Book of Mormon RussianThe term “dragon” appears 47 times in the King James version (KJV) of the Bible.[i]Of these, 34 are in nine books of the Old Testament and are translations of the Hebrew word tannin. In the prophecies of Jeremiah, a contemporary of Lehi and Nephi, it probably refers to jackals, while other passages suggest that it denotes a poisonous serpent (in Deuteronomy 32:33, it parallels “asps”). In still others, it may refer to the crocodile, and is mentioned in connection with water (Psalm 74:13; Isaiah 27:1).

Sometimes, “biblical references to the dragon can be regarded as symbolic-that is, the writer using the dragon in a fictional way. These references are a kind of shorthand evocation of the evil forces of the cosmos that are in conflict with man.”[ii] This may be the context of Mosiah 20:11, where the Nephites are unjustly attacked by a superior Lamanite force. The Nephites, who are fighting for their wives, children, and very existence are said to fight like “dragons.” Some Mesoamerican myths portrayed the earth as resting upon a gigantic reptilian monster, representative of the forces of chaos.

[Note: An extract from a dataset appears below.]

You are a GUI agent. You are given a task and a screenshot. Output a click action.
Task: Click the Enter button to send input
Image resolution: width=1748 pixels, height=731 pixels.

It is possible, of course, that, like the Bible, the Book of Mormon uses the term “dragon” to denote crocodilians, the largest extant reptiles. Several species of the crocodile, the alligator, and the caiman, are known in the Americas, and modern English speakers have used the term “dragon” to denote the ten-foot-long monitor lizards first discovered on the island of Komodo in Indonesia.

The medieval Jewish text known as the Zohar describes soldiers from the land of Ammon, which bordered ancient Israel on the east, being separated from them only by the Jordan river. Zohar Exodus 107a explains, “For on every Ammonite sword was engraved a crooked serpent, the image of a dragon, which was their god.”[iii]In Lehi’s day, the Ammonites came to fight against Jehoiakim king of Judah (2 Kings 24:1-2). This event took place about 609 BC, not long before Lehi’s family left Jerusalem, and it is not inconceivable that the idiom of fighting like dragons may have been adopted because of the Ammonite participation in the invasion of Judah.


[i] In the original (1611) edition of the KJV, the term also appeared twice in the section known as the Apocrypha (2 Esdras 15:29, 31).

[ii] Roy Pinney, The Animals in the Bible (Philadelphia and New York: Chilton Books, 1964), 201.

[iii] Harry Sperling et al., The Zohar (New York: The Rebecca Bennet Publications, 1958), 3:325. The dragon is identified with the crooked serpent in Isaiah 27:1.